According to this answer, the supersymmetry Lie supergroup $G$ corresponding to 3+1D SUSY with $N$ fermionic generators and no additional internal symmetries is Inonu-Wigner contracted $OSP(4/N)$.  Does there exist a Hamiltonian, defined on a lattice with space group $S$, with a symmetry Lie supergroup $H < G$ such that the bosonic part of $H$ is $S \times \mathbb{R}$ and the fermionic part of $H$ is nontrivial?  (In other words, I want to reduce the full supersymmetry supergroup $G$ down to a sub-supergroup $H$, such that the bosonic part of $G$ reduces from the Poincare group down to a lattice space group (times time translation), but without reducing the fermionic part all the way down to the identity, which would eliminate the supersymmetry entirely.)  This seems to me like the natural way to restrict supersymmetry to a lattice.
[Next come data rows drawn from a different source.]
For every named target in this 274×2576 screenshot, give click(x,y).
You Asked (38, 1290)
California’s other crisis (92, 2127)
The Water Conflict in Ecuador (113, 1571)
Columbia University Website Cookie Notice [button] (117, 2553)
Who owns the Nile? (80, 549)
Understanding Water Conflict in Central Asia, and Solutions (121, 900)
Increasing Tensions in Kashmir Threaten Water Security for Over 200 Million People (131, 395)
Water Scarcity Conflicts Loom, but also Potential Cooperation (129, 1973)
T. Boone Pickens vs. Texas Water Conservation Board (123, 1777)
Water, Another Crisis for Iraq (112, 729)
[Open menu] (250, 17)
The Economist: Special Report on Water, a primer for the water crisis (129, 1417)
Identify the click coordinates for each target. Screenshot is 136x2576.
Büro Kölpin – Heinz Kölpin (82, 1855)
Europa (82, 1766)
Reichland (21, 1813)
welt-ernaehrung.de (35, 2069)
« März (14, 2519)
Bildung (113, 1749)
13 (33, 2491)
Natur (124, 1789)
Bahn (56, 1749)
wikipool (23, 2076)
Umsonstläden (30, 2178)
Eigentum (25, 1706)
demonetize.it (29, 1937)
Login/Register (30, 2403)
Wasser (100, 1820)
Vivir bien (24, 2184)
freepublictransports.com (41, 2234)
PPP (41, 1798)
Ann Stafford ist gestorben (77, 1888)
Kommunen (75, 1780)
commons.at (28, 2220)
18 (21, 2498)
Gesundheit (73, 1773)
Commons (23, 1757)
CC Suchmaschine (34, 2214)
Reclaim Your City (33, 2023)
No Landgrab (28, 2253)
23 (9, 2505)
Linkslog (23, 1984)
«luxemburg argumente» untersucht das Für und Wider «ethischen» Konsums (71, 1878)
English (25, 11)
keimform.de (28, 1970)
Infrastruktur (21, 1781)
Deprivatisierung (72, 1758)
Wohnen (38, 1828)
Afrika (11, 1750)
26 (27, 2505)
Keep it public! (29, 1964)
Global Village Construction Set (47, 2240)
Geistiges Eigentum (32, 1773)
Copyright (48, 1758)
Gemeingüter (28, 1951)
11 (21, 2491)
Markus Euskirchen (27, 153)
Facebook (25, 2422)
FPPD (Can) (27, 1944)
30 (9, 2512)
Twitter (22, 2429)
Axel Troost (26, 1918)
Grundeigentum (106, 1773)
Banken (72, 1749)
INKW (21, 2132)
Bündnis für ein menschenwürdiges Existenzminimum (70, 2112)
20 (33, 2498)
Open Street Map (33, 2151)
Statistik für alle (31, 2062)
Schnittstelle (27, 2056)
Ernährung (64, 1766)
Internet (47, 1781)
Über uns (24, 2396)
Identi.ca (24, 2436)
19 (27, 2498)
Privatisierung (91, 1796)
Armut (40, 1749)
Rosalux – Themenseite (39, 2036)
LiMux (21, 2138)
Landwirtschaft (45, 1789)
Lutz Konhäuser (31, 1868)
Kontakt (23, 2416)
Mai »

 A: " Could a lattice model display exact supersymmetry even at the lattice length scales? Clearly the answer is no." 
Yes, you are correct. In general, it is not possible. However, in some theories with extended supersymmetry, it is possible to maintain an exact nilpotent scalar supercharge exactly on the lattice. One can view this construction as follows - 1) take a continuum theory with sufficient number of supersymmetries, 2) twist the theory to get a topological field theory.
In flat space-time, this twisting is just a rewriting of the origin untwisted theory. Then, one can preserve a $\mathcal{Q}$, where $\mathcal{Q}^{2} = 0$. This prescription is valid for some theories, for ex: $\mathcal{N} = (2,2)$ SYM in two dimensions has now been studied on the lattice by various groups and in fact, in this theory one recovers all four supercharges as we take the continuum limit. In higher dimensions, this is still ongoing work. See this review : https://arxiv.org/abs/0903.4881
The ultimate goal is to study $\mathcal{N} = 4$ SYM in four dimensions. However, it seems that just by maintaining 1/16 of the supersymmetries on the lattice exactly, recovering other 15/16 is not an easy task.